Какая черта вас увлекает в Хлестакове?

Его стремительность. Он пуля вообще! Бывают спектакли, когда я за ним не успеваю, за Иван Санычем. Он гораздо быстрее меня, и это всегда стимул – догнать его, быть с ним на одной скорости, со скоростью роли, того как она написана.

Легкость в мыслях необыкновенная.

Да! Можно очень быстро говорить текст, я это умею. Но здесь нужно уметь быстро думать. И порой я готов к тому, чтобы говорить быстро текст, а вот быстро думать – нет. Так что эта роль меня очень многому научила и продолжает учить. И каждый раз я получаю от нее невероятное удовольствие.

Есть ли в вас самом что-то от Хлестакова?

Конечно! Я люблю прилгнуть, еще я довольно-таки импульсивный человек, что-то есть общее, но мой Хлестаков не я – это все равно персонаж. Я вообще думаю, что нереально сделать роль, в которой нет тебя. Мы где-то злые, где-то добрые. Ты же просто увеличиваешь какое-то свое качество или уменьшаешь. Наверное, только великие могут играть роль где вообще нет ни капли собственного я.

Был ли в жизни момент, когда вы были Хлестаковым?

Ко мне летом приезжала мама из Беларуси, как раз посмотрела спектакль и напомнила один такой момент. Когда я учился в Гомеле в общеобразовательной школе, у нас был предмет Мировая художественная культура. А еще я учился в музыкальной школе. Там у нас был предмет Музыкальная литература, где нам рассказывали биографии великих композиторов. И вот на МХК я приходил совершенно неготовый. У нас был отличник, Артем Крупенко, он сидел на первой парте, и я у него спрашивал: «Тема, какая сегодня тема? – Русские авангардисты. – Кто там был? –  Малевич. –  Когда Малевич родился? – В 1879. – Когда умер? – В 1935». А мы с детским театральным коллективом много ездили, я был в Петербурге, Германии и других прекрасных местах, был в Эрмитаже. И я тянул руку и отвечал, абсолютно неготовый, и отвечал: «Казимир Малевич – русский художник. Родился в 1879, а умер в 1935 году», – это была единственная достоверная информация. А поскольку я знал биографии великих композиторов, то компилировал из них клишированные фразы и продолжал: «Когда его хоронили, за ним шли сотни людей, такого не видовал Ставрополь, – хотя он умер в Ленинграде, но это было всё равно. – И вот они шли и шли…» И так далее. Когда заканчивал говорить про Малевича, то начинал: «А вот еще был такой русский авангардист из Сибири Иван Александрович Остапкин. Это что-то невероятное! В Эрмитаже висит его картина…» А когда учительница робко спрашивала, что же на ней нарисовано, я отвечал: «Ну, это же авангардисты, это надо видеть». Придумывал все на ходу. Она просто не очень хорошо знала МХК, я сейчас это понимаю. Но не в этом дело. В какой-то момент вдохновенного бреда, который я нес, она говорила: «Ребята, берите ручки и начинайте записывать, потому что больше вы нигде это не узнаете». А весь класс понимал, что я нагло вру: «Ах, ты негодяй, мы из-за тебя еще должны это конспектировать!»

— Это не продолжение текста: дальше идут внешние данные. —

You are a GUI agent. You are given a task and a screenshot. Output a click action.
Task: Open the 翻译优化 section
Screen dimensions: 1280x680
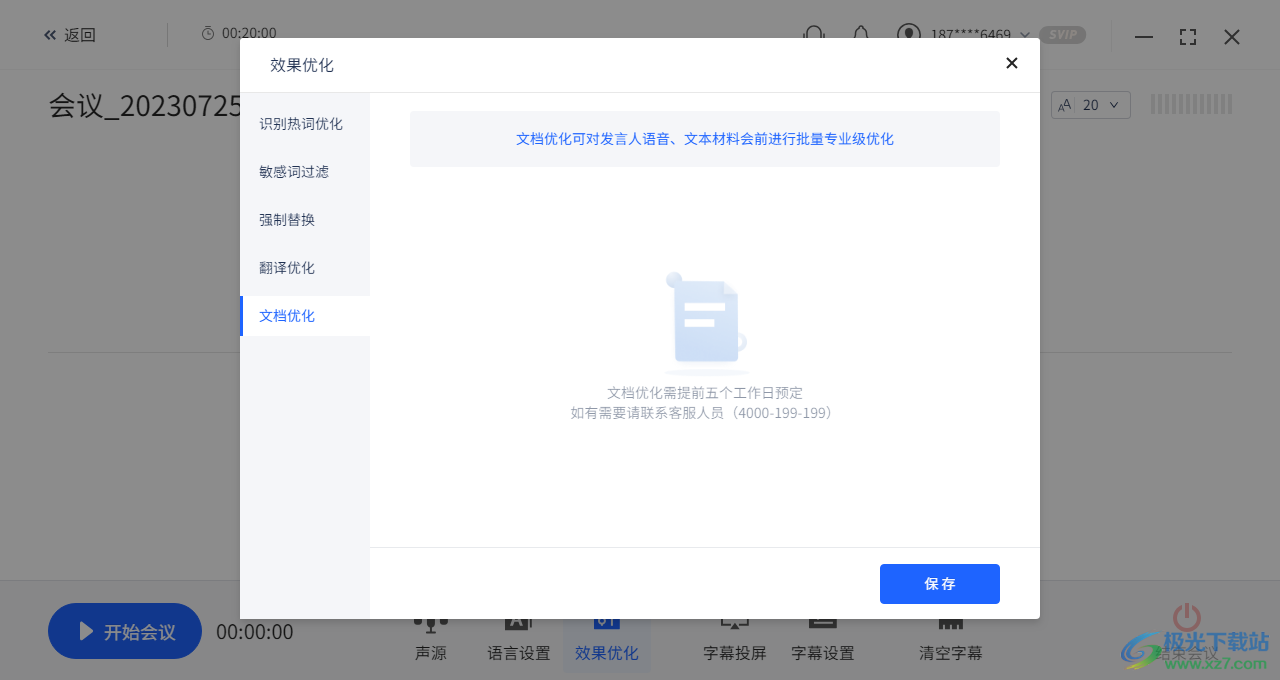click(x=287, y=267)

Спектакль очень живой, скажите есть ли у вас в нем любимые моменты, когда вы ощущаете на сцене особый драйв? 

Пиковая сцена – сцена обеда у Городничего. Текст Гоголя, мое актерское мастерство, режиссура и игра моих партнеров – все это в ней наслаивается друг на друга, и я предаюсь некому потоку. Конечно, я всегда осознаю, что играю роль, и вообще считаю, глупым артиста, который полностью перевоплощается. Если это происходит – значит тебе надо к доктору, это ненормально. Но бывает момент, когда ты уходишь из-под контроля своего сознания и идешь в потоке. Тебя начинает вести роль. (Нужно контролировать, конечно, как это идет.) Когда не я главный, а что-то потустороннее. И нас несет: меня, Гоголя, Ивана Александровича, всех, – и мы вместе летим в пропасть этого текста и невероятного материала! 

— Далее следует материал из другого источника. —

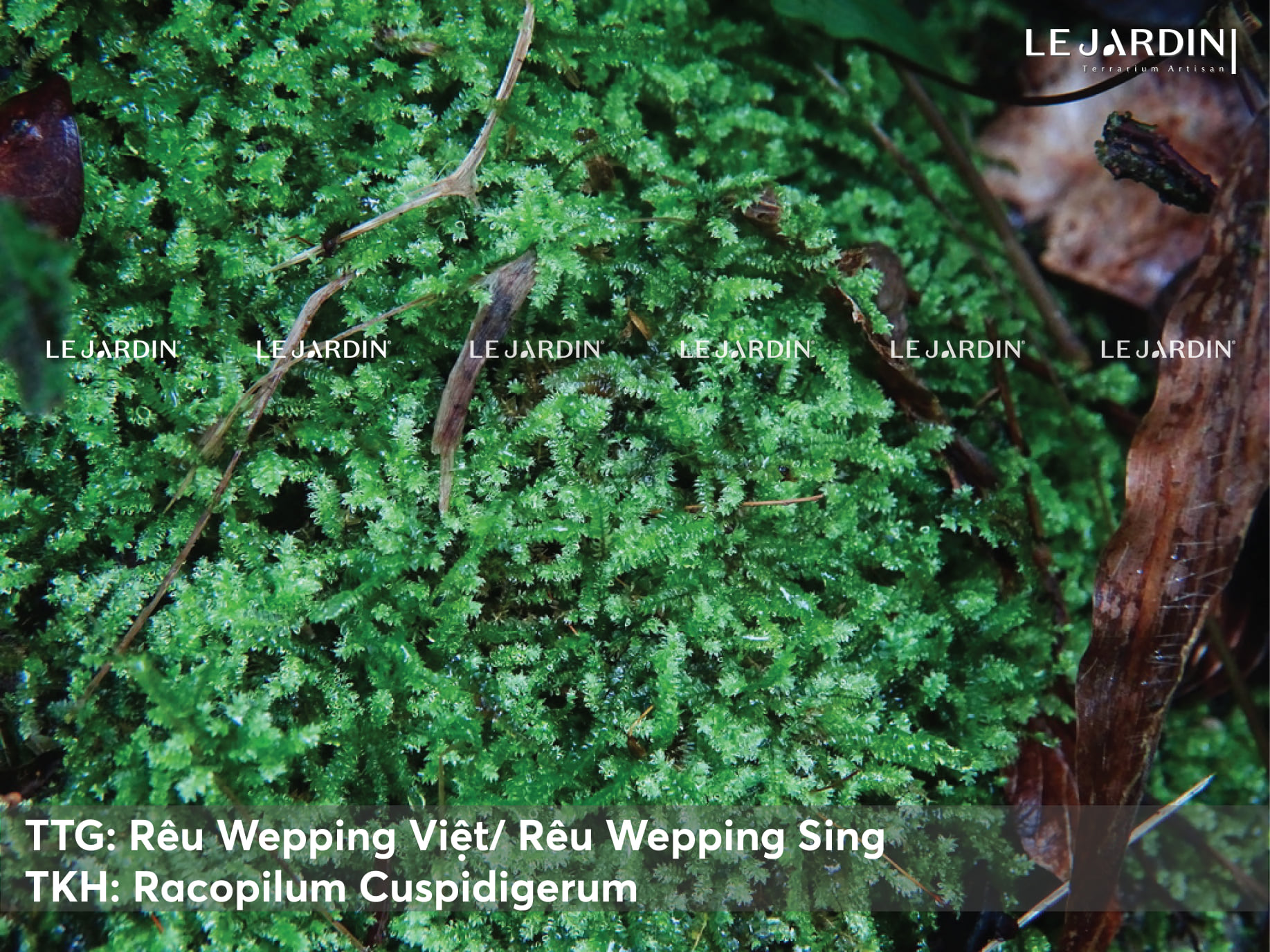The height and width of the screenshot is (952, 1270).
Task: Click the fifth LE JARDIN watermark from left
Action: coord(956,349)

Если пофантазировать над продолжением гоголевского сюжета, что бы стало с вашим героем лет через 10-15?

Понятия не имею. Он мог бы как ни странно оказаться строителем, а мог бы быть каким-то бизнесменом. Это настолько пластичная личность! Знаете, бывают такие люди: сначала одним занимался, а потом видишь его через несколько лет, он занимается совершенно противоположным. Хороший вопрос, я об этом подумаю!

Как вы относитесь к мнению русских символистов, что Хлестаков – это черт. Есть в нем мистика? Что-то чертовское?

Это придумали литературоведы. Если объективно судить, то скорее черти – это все остальные герои комедии «Ревизор», а Хлестаков вообще ангел, который спустился к ним и как-то это все устаканил. Какой он черт? Он спускается в ад! Это адище – все, что они делают, чем они занимаются. Мне так кажется. Тут проще оправдать Хлестакова, чем Городничего. А вот с Городничим посложнее.

Что вы думаете об осовременивании классики?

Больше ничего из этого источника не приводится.